Die Krimis basieren auf einer Figur des Schriftstellers Jürgen Kehrer - vor allem aber auf Lansink, der sich selbst zu spielen scheint, einen nachlässig gekleideten, phlegmatischen Einzelgänger. "Weder Wilsberg noch ich sind gesellig", betont Lansink, den das nicht davon abhält, in Berlin viel auszugehen. Nur die Promischenke "Paris Bar" meidet er, "zu neureich". In seiner Schöneberger Lieblingsbar feiert der Single sogar Weihnachten. Dann trinkt er mit Hermann, dem Barkeeper, "Wilde Hilde", einen kleinen Wodka, den man mit einem kleinen Champagner runterspült - "törnt wie Sau", sagt Lansink. "Ich mag klare Verhältnisse - bei Getränken. Drinks mit mehr als drei Zutaten finde ich schwierig."

Ein Drittel des Jahres dreht Lansink in Münster und Köln, wo die Innenaufnahmen für "Wilsberg" (und übrigens auch den Münster-"Tatort") entstehen. "Man vermisst in Münster nichts", sagt er, "außer die drei Millionen anderen Menschen, die man in Berlin hat." Auf Dauer wäre es Lansink in Münster zu eng, dort ist er durch seine Rolle weltberühmt, durfte sich hinter dem Dalai Lama ins Goldene Buch der Stadt eintragen und wurde mit der silbernen Rathaus-Gedenkmünze geehrt. "Wir schmücken die Stadt", sagt Lansink und meint damit auch die "Tatort"-Kollegen, mit denen zusammen er gern mal senderübergreifend ermitteln würde.

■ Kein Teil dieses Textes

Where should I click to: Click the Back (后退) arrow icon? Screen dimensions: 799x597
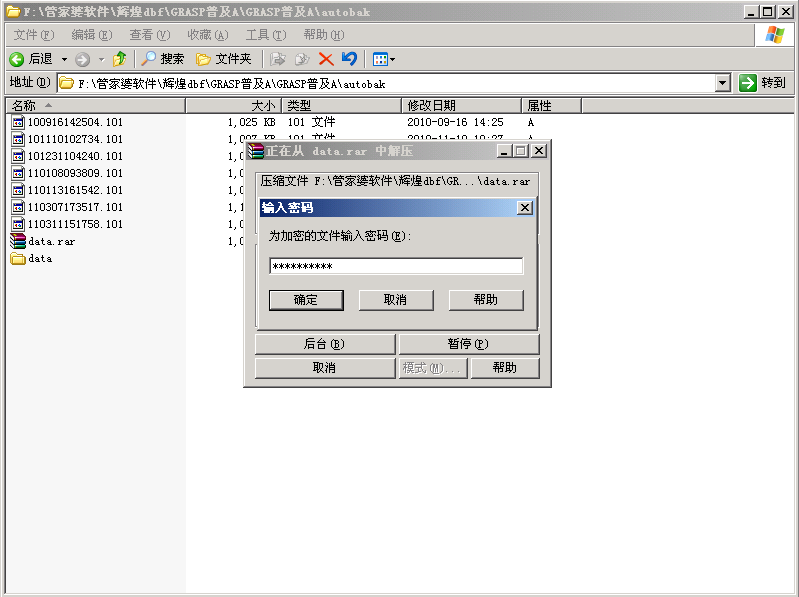pos(17,59)
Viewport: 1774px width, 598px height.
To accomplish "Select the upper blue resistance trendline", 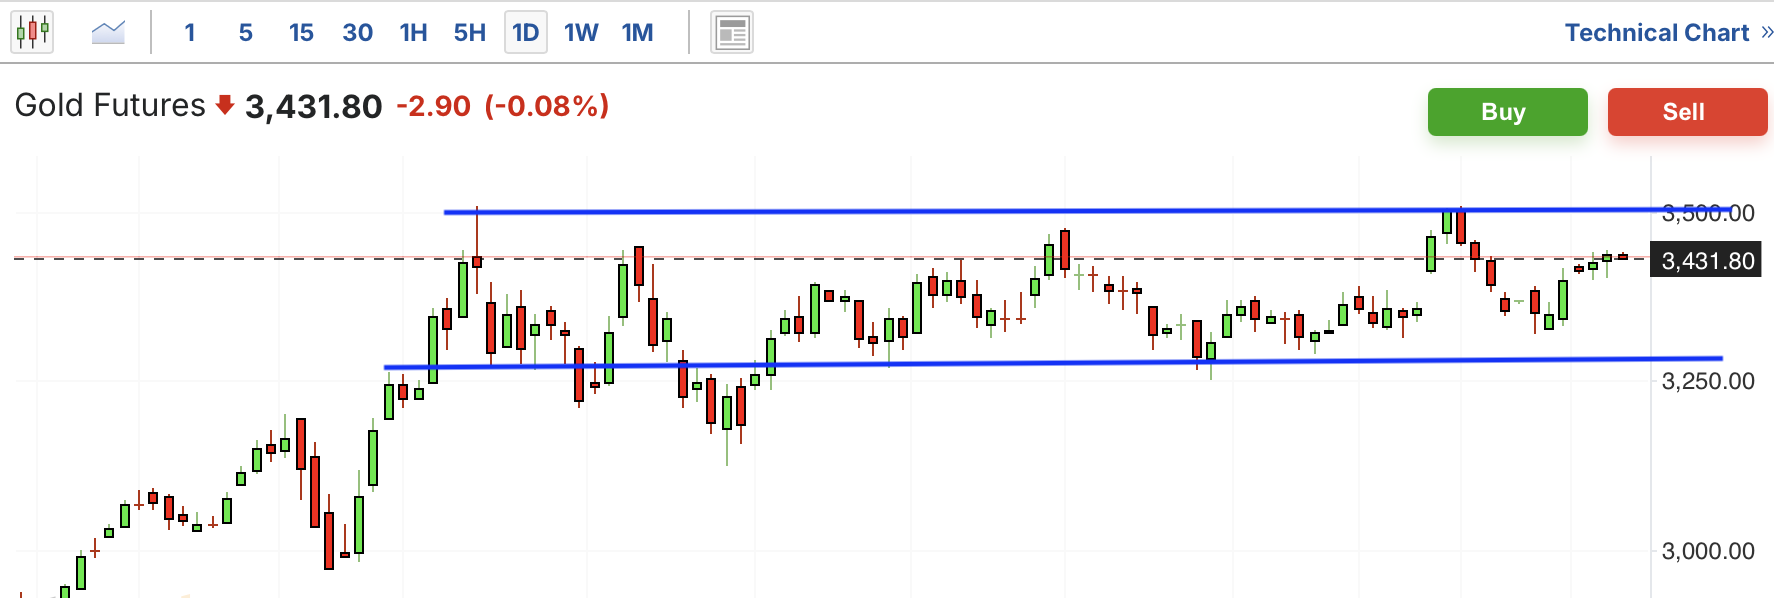I will 1087,211.
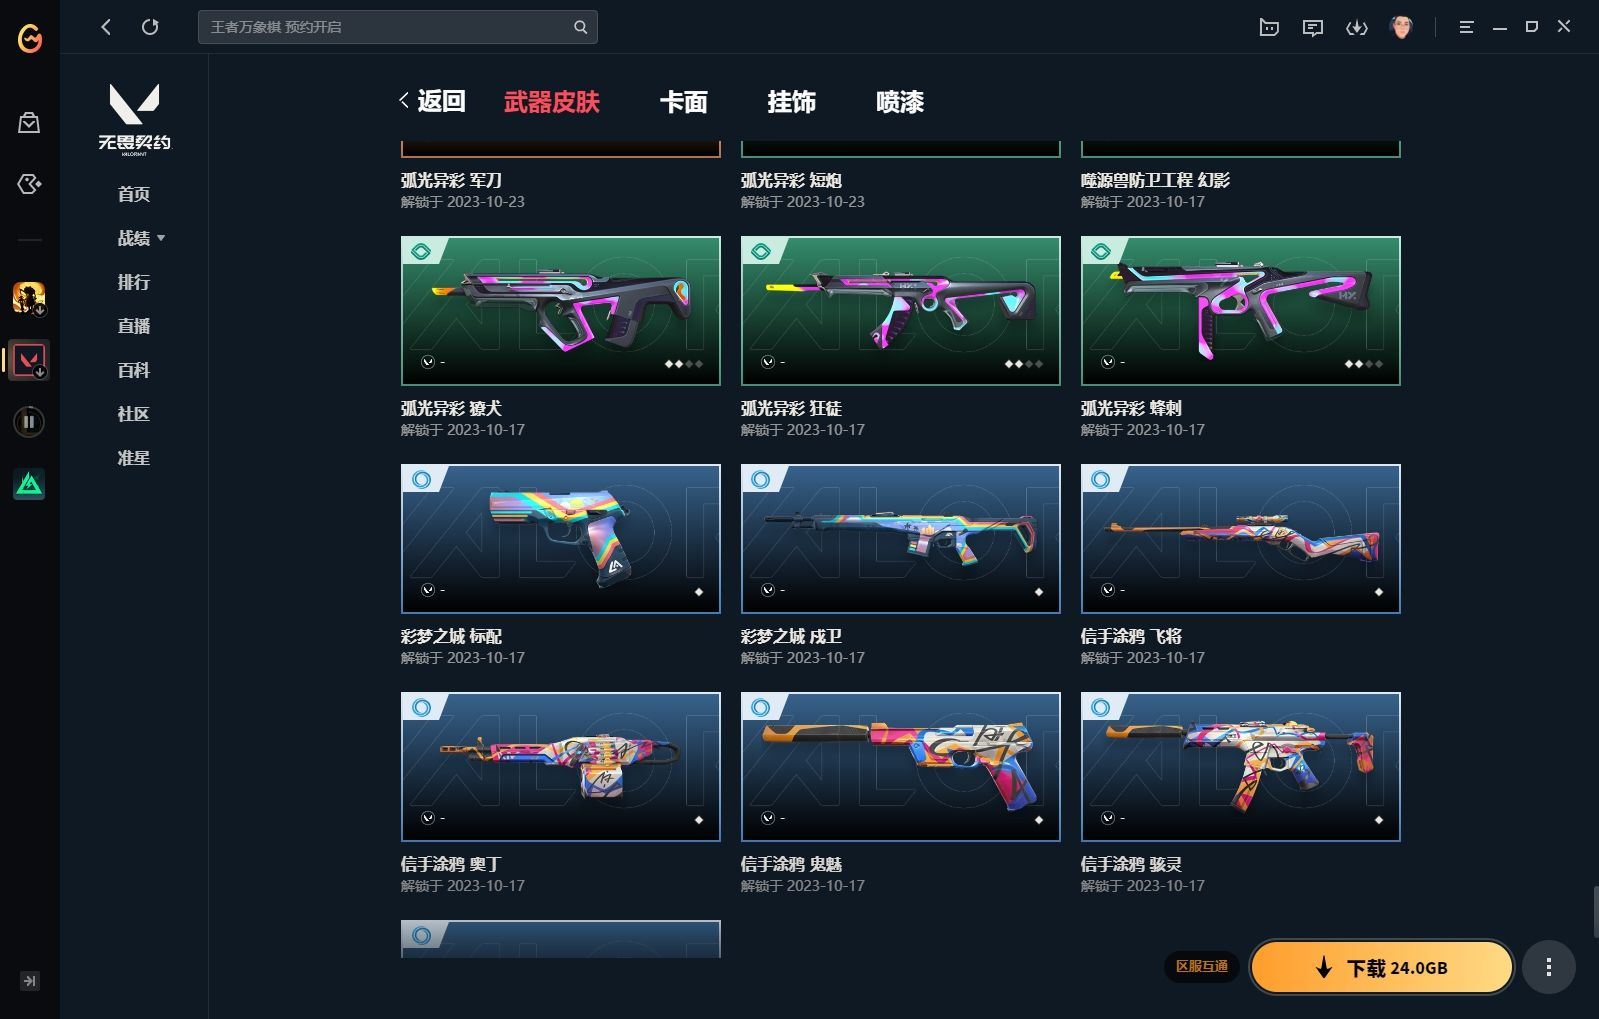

Wie es sich für ein Gelsenkirchener Arbeiterkind gehört, ist Lansink Schalke-Fan - und SPD-Mitglied. "Ich bin mit eigenartigen Vereinen gestraft", sagt er. Eingetreten ist er im Wahljahr 2005, "ich wollte wie alle vernünftigen Menschen in Deutschland Stoiber verhindern", sagt er. In der Krise seiner Partei hilft Lansink der unverwüstliche Optimismus des Fußballfans: Es ist nicht vorbei - bis es zu spät ist.